Personal information
- Full name: John Johnston
- Date of birth: 2 May 1947 (age 77)
- Place of birth: Belfast, Northern Ireland
- Position(s): Midfielder

Senior career*
- Years: Team / Apps / (Gls)
- Glentoran
- 1968–1972: Blackpool / 26 / (2)
- 1972: → Halifax Town (loan) / 4 / (1)
- 1972–1974: Bradford City / 59 / (4)
- 1974–1976: Southport / 82 / (6)
- 1976–1979: Halifax Town / 73 / (7)
- Fleetwood Town
- Total:  / 244 / (20)

= Johnny Johnston (footballer) =

Northern Irish footballer

John Johnston (born 2 May 1947) is a Northern Irish former professional footballer who played as a midfielder in both Northern Ireland and England.

==Career==
Born in Belfast, Johnston began his career in his native Northern Ireland with Glentoran, before making the move to England to play in the Football League with Blackpool, for whom he made 26 League appearances. He made his debut for Stan Mortensen's men midway through the 1968–69 season, in a single-goal defeat at Portsmouth on 14 December. He made a further seven appearances before the end of the season, scoring once — a penalty in a 2–1 victory at Crystal Palace on 25 January. He also made two starts during the club's run to the fifth round of the League Cup. He made two League appearances in the following campaign, under new manager Les Shannon, scoring the only goal of the game in the second of these appearances, at home to Oxford United on 22 November. This went part way to helping the Seasiders win promotion to Division One after securing second place at the end of the season. He made thirteen League appearances in 1970–71 as the club returned whence they had come twelve months earlier, after finishing bottom of the table. In 1971–72, during which he was loaned out to Halifax Town, Johnston made three substitute appearances, the last of these in a 4–2 victory over Burnley at Bloomfield Road on 1 April.

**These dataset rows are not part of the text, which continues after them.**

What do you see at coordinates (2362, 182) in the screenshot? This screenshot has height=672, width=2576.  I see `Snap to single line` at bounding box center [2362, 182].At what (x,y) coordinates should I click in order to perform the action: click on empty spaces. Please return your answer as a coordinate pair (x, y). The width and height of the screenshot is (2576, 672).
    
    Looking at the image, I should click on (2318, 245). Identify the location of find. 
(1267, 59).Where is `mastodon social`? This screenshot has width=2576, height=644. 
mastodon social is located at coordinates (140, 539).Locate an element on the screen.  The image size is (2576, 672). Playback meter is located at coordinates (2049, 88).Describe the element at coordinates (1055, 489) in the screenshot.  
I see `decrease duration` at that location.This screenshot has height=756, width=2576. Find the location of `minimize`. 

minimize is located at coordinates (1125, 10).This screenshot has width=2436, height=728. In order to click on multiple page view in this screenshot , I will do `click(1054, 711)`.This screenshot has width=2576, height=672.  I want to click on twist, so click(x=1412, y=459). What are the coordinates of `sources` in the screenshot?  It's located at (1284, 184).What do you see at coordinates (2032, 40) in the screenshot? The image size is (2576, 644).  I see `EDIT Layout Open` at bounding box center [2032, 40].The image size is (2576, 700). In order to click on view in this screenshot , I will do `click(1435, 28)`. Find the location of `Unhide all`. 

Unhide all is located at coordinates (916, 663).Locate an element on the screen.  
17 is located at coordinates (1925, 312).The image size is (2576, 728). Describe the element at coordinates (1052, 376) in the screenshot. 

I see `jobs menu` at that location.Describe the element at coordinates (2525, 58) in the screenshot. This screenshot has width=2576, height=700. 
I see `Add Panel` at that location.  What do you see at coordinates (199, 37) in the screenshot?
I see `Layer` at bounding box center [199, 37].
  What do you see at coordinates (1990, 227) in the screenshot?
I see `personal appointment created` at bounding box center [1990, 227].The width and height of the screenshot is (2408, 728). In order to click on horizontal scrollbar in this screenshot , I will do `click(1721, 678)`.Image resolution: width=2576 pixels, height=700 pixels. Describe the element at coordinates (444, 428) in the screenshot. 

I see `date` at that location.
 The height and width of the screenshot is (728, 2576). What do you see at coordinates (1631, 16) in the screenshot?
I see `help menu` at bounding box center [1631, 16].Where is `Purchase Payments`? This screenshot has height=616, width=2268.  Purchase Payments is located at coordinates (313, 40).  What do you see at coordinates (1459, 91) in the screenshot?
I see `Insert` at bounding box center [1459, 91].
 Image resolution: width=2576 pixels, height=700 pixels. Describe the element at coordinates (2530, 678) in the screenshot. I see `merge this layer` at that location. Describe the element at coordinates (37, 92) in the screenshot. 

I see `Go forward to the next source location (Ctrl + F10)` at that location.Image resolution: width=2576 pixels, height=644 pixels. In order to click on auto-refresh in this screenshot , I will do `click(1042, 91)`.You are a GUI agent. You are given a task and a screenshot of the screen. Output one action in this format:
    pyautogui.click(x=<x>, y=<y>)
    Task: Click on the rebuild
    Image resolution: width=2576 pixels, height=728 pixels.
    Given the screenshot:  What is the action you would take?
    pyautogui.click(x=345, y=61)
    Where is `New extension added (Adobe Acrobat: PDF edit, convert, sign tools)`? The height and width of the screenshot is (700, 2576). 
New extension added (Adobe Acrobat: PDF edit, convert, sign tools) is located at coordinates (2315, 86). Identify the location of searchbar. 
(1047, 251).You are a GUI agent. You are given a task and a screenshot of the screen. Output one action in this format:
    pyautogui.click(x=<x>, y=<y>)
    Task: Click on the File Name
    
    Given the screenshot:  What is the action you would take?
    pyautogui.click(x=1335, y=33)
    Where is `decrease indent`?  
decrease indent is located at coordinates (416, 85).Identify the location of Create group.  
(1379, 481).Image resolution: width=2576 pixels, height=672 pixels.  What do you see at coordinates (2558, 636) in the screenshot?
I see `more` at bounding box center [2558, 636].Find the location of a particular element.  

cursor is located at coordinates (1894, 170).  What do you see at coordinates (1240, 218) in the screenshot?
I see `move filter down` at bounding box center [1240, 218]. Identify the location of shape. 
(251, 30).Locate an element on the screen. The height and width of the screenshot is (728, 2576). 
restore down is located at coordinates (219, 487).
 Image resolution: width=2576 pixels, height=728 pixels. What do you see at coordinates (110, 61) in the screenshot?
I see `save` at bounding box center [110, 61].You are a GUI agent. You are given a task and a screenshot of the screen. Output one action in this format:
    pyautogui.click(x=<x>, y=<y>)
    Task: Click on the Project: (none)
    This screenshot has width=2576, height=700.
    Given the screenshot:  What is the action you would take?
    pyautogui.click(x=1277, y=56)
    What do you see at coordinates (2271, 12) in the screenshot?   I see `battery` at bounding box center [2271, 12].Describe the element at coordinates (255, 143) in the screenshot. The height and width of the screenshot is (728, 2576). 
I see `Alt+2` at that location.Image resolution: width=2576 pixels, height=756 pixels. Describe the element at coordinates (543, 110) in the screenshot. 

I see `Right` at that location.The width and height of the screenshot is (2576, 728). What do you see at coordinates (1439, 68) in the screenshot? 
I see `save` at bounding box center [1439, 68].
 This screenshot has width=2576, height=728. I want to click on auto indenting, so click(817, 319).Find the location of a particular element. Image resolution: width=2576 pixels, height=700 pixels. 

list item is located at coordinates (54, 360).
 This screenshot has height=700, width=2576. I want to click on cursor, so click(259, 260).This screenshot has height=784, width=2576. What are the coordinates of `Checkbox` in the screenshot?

In 1972–73 he joined Bradford City, with whom he spent two years, before signing for Southport. After another two years with the Sandgrounders, he returned to Halifax Town, this time on a permanent basis. He made 73 Football League appearances for Southport in his three years with the club, taking his total number of League appearances to 244.

Johnston later played non-League football with Fleetwood Town.